PROBLEM A. From the breast cancer study text, transcribe everything between "The potential limitations" and "factors between subtypes.", inclusive.
PROBLEM B. Pick up the breast cancer study text after its final sentence and write the next part.

───── PAGE TEXT ─────

Since BC subtypes had differences in median age, menopausal status, parity and BMI, further studies were possible to obtain a deceived result if they analyzed the cases without stratification by subtypes. The diverse frequency of risk factors between subtypes might indicate the independent etiology and therapeutic features. In addition, National Cancer Institute proposed that prognosis and selection of therapy may be influenced by the clinical and pathology features, such as the age, menopausal status, ER/PR status, and HER2 overexpression [30]. Therefore, receptors and some risk factors were the critical elements in preventive strategies, as well as treatment options for Chinese females.
The potential limitations of this study could have effect on results, although they are minimal. One tertiary hospital selected from one geographic region maybe the deficiency for good representative. But the tertiary hospitals had the standardized procedure and quality control for BC diagnoses, especially for pathological detection and laboratory tests. Sampling method was another suspected drawback of undermining data representativeness, which excluded 80% of prevalent patients, though it was the multi-center clinical study with largest sample size in China. Another limitation was a fraction of cases missing data in the study, possibly reducing the representativeness too. In these cases, case-case analysis was impossible to explore the risk factors for cancer, but was still useful in describing the difference of risk factors between subtypes.

───── SUPPLIED MATERIAL ─────

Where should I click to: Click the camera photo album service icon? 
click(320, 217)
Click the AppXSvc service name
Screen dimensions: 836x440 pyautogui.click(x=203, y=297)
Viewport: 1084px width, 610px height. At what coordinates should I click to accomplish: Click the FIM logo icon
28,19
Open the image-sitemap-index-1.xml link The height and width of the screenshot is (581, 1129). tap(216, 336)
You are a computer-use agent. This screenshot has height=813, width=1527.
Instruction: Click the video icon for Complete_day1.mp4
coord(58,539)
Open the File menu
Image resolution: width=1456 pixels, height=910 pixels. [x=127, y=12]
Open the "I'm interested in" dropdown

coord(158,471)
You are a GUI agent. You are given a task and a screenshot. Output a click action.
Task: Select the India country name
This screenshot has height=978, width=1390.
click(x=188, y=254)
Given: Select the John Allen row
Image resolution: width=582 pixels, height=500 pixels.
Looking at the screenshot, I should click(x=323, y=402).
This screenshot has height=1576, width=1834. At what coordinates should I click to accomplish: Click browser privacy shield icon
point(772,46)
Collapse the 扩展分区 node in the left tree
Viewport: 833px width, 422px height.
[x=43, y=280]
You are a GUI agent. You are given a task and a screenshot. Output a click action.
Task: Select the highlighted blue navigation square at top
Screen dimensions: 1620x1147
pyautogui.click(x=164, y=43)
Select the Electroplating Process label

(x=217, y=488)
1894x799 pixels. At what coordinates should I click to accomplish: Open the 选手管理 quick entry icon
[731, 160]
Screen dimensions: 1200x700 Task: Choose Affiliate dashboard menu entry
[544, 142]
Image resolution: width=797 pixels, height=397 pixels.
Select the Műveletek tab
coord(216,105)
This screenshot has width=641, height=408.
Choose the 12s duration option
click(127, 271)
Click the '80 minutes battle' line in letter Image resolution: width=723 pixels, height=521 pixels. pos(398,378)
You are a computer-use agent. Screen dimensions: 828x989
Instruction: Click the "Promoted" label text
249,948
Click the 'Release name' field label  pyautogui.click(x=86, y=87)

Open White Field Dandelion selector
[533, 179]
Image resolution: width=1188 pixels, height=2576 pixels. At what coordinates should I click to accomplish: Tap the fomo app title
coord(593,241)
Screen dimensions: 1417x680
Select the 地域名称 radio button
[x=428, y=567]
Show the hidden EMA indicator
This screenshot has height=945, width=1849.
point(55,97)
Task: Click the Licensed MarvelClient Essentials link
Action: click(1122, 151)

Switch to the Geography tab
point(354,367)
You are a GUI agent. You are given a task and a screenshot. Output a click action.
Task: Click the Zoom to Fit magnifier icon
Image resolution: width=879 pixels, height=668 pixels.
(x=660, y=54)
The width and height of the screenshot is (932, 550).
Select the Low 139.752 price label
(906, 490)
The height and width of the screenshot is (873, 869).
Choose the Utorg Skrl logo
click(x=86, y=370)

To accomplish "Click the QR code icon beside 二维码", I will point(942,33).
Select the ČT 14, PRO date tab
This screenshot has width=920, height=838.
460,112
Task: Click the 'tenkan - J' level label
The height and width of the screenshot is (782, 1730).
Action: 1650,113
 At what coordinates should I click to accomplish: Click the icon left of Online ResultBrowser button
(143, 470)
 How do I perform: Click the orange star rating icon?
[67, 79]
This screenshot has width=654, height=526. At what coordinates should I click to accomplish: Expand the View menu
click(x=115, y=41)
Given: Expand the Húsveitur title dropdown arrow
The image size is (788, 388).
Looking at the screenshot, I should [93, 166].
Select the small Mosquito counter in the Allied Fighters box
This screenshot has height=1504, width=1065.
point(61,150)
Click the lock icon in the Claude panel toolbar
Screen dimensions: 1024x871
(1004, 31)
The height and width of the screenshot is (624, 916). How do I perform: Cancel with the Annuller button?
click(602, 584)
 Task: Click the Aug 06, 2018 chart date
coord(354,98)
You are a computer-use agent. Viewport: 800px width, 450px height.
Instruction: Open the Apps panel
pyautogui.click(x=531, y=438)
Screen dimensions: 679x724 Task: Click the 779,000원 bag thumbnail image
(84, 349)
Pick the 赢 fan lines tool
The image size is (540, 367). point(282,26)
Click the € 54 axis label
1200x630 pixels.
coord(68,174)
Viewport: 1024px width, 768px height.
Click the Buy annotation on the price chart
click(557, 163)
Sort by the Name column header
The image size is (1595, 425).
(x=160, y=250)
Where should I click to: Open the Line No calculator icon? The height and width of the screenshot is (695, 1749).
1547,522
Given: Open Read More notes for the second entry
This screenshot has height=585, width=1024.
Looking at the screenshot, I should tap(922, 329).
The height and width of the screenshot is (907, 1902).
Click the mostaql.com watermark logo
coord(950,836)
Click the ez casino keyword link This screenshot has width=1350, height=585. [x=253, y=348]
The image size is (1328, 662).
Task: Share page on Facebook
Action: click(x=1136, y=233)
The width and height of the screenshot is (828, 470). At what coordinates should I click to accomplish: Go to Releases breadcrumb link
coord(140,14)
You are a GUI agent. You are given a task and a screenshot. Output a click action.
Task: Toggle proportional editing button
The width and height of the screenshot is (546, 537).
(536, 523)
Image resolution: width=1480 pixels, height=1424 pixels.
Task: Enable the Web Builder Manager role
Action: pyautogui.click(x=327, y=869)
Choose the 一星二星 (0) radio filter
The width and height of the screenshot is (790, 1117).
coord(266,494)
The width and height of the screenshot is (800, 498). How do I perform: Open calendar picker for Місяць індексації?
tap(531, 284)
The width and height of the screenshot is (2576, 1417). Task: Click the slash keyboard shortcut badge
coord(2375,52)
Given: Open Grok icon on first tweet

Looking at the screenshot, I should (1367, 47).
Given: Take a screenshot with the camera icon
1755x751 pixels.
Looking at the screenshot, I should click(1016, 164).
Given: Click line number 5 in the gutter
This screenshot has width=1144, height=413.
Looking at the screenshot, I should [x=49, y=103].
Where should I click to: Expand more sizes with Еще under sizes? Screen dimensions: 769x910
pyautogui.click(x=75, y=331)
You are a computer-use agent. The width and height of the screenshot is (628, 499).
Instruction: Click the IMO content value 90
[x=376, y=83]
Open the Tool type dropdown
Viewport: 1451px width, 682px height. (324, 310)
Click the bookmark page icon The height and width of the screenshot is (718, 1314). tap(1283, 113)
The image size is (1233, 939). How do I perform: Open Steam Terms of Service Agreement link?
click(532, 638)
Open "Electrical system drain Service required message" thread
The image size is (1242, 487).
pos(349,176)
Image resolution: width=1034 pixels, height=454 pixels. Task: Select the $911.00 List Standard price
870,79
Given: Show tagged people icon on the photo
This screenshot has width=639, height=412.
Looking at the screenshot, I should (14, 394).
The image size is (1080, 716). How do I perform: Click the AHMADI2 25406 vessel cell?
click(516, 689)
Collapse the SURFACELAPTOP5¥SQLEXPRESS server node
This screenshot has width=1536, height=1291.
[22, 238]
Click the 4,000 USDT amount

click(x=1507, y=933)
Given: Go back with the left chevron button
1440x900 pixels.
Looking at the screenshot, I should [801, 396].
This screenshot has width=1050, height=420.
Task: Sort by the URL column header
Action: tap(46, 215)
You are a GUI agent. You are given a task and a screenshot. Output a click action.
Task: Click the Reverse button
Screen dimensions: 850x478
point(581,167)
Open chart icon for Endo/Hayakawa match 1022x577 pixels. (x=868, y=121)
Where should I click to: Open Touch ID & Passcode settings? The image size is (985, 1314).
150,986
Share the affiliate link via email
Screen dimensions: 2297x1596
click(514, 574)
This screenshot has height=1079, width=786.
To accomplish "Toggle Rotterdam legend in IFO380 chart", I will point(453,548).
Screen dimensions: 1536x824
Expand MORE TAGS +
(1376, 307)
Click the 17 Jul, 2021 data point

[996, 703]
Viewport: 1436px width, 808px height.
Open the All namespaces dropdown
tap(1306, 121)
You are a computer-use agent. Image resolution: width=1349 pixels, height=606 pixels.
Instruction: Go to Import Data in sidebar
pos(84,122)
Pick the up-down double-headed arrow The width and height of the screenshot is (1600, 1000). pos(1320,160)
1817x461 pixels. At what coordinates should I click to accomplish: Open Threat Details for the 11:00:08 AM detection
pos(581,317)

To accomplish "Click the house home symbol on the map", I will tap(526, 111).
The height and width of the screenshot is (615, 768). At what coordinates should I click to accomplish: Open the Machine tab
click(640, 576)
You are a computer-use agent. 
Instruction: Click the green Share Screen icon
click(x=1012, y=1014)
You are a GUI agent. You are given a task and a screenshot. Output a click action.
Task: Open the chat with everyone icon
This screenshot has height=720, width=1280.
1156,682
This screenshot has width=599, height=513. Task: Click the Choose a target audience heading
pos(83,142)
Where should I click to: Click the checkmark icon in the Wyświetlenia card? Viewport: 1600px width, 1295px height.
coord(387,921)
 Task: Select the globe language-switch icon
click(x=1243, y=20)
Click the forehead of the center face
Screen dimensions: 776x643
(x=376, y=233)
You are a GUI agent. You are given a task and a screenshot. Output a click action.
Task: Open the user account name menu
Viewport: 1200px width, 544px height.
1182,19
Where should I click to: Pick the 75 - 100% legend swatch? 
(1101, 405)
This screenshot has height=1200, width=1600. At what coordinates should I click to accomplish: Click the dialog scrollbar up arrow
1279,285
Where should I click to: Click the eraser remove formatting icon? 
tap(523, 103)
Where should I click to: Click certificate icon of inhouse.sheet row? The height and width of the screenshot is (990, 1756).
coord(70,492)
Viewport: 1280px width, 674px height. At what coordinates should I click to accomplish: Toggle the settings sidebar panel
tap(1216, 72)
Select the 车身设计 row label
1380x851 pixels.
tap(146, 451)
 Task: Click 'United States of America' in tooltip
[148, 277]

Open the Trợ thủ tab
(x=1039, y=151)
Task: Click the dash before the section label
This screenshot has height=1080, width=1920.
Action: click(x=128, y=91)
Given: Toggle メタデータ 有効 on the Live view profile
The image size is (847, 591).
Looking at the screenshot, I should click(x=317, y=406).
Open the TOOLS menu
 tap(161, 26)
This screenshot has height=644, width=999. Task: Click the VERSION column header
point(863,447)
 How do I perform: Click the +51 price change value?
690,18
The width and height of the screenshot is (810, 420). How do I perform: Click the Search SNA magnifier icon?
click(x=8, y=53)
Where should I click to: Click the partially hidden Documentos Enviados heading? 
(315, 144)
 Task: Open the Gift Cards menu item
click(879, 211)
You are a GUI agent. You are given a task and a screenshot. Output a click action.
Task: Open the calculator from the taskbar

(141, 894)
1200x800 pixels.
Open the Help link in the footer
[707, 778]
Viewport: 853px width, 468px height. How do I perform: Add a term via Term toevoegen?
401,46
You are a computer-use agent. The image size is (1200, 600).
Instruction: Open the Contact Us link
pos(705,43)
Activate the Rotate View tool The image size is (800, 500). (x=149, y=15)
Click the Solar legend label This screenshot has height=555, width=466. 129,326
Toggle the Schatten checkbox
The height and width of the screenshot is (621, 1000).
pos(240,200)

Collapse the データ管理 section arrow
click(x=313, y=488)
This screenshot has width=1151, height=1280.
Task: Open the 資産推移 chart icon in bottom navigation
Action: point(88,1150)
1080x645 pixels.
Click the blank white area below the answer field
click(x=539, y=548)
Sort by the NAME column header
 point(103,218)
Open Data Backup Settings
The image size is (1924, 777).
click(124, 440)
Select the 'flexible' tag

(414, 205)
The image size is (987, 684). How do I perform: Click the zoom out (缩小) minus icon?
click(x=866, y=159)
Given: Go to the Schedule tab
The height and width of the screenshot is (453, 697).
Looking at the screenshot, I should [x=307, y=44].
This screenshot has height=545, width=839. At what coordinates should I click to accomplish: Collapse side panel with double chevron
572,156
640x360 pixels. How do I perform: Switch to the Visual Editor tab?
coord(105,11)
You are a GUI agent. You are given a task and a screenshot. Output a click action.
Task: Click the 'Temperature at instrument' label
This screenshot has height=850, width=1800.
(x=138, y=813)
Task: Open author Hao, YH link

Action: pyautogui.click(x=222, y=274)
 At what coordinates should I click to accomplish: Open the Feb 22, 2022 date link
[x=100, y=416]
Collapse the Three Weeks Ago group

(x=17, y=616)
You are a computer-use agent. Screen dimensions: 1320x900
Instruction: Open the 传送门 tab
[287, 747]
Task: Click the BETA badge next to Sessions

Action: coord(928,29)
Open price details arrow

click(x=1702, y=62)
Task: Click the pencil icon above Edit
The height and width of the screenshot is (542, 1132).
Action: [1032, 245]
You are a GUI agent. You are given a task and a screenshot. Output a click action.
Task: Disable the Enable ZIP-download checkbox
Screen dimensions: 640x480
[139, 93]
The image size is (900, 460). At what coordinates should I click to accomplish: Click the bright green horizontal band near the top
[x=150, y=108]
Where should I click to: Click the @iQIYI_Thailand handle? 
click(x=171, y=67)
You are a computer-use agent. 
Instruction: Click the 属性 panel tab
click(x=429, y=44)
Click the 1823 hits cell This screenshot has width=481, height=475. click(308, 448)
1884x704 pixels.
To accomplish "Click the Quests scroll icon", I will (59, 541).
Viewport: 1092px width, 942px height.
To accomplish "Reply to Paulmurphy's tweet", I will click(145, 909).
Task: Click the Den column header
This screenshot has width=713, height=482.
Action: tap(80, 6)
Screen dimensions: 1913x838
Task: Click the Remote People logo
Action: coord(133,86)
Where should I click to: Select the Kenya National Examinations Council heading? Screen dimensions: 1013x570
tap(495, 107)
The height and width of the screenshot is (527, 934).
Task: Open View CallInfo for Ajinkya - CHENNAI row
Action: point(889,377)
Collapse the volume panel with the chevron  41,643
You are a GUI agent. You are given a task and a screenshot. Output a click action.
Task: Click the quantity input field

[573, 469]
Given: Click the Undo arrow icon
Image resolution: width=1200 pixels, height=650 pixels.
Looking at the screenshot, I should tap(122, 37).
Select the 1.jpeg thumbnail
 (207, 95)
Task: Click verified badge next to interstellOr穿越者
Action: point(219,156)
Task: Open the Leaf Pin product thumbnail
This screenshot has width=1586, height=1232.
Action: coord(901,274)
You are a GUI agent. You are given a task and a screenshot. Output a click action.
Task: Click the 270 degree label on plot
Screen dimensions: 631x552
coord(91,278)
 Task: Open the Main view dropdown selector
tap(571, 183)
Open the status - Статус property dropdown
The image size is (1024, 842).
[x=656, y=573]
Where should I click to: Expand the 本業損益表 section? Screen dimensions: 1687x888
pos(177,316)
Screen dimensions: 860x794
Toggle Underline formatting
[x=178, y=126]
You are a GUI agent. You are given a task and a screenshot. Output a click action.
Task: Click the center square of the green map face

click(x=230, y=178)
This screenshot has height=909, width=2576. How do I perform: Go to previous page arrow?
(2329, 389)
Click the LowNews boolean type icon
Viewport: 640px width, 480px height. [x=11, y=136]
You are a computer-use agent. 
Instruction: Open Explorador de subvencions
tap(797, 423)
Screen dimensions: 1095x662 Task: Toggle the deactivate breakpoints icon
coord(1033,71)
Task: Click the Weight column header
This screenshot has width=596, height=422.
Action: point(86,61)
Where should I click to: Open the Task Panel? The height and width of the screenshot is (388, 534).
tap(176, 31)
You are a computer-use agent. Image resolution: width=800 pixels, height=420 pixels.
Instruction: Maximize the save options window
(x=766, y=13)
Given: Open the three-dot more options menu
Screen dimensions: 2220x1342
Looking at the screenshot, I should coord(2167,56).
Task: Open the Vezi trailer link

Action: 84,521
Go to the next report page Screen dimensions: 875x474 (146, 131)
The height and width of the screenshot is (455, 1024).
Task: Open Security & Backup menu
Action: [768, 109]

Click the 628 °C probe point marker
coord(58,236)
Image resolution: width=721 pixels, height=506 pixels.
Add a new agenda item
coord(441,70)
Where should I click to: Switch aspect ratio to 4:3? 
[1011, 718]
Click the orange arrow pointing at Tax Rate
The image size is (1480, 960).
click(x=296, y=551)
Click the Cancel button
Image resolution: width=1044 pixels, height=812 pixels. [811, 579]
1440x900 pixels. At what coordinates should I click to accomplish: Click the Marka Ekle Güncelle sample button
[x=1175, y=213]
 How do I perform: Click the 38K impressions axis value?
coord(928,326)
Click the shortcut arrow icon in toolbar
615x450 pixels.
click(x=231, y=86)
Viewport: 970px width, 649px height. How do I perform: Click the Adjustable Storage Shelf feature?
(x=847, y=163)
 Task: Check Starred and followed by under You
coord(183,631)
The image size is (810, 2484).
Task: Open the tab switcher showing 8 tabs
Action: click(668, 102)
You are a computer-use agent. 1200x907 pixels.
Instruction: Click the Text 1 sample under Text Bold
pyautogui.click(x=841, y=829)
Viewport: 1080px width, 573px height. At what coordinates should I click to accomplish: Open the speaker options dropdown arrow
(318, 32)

─────

RESULT A.
The potential limitations of this study could have effect on results, although they are minimal. One tertiary hospital selected from one geographic region maybe the deficiency for good representative. But the tertiary hospitals had the standardized procedure and quality control for BC diagnoses, especially for pathological detection and laboratory tests. Sampling method was another suspected drawback of undermining data representativeness, which excluded 80% of prevalent patients, though it was the multi-center clinical study with largest sample size in China. Another limitation was a fraction of cases missing data in the study, possibly reducing the representativeness too. In these cases, case-case analysis was impossible to explore the risk factors for cancer, but was still useful in describing the difference of risk factors between subtypes.

RESULT B.
Conclusions
Age, menopausal status, parity and BMI were found to have statistically different distribution between BC subtypes by hormone receptors. Between molecular subtypes, TNBC had lower BMI than luminal A. BC subtypes did have diverse distribution in risk factors. The differences indicate that further prevention research should focus on subtypes individually and suggest the need for evidence supporting individual-based management for clinical treatment of BC.
Supporting Information
Acknowledgments
We also would like to acknowledge local investigators in Beijing, Liaoning (Shenyang), Hunan (Changsha), Guangdong (Guangzhou), Zhejiang (Hangzhou), Shanxi (Xian) and Sichuan (Chengdu) for their help in data collection and assisting us with project completion.
Funding Statement
The study was funded by Pfizer (www.pfizer.com). The funders had no role in study design, data collection and analysis, decision to publish, or preparation of the manuscript.
References
- 1.Ferlay J, Shin H, Bray F, Forman D, Mathers C, et al. (2010) GLOBOCAN 2008 v1.2, Cancer Incidence and Mortality Worldwide: IARC CancerBase No. 10. Lyon: International Agency for Research on Cancer. IARC Website. Available: http://globocan.iarc.fr. Accessed 2012 Dec 8.
- 2.Howlader N, Noone AM, Krapcho M, Neyman N, Aminou R, et al. (2012) SEER Cancer Statistics Review, 1975–2009 (Vintage 2009 Populations). Betheda: National Cancer Institute. SEER Website. Available: http://seer.cancer.gov/csr/1975_2009_pops09/. Accessed 2012 Oct 09.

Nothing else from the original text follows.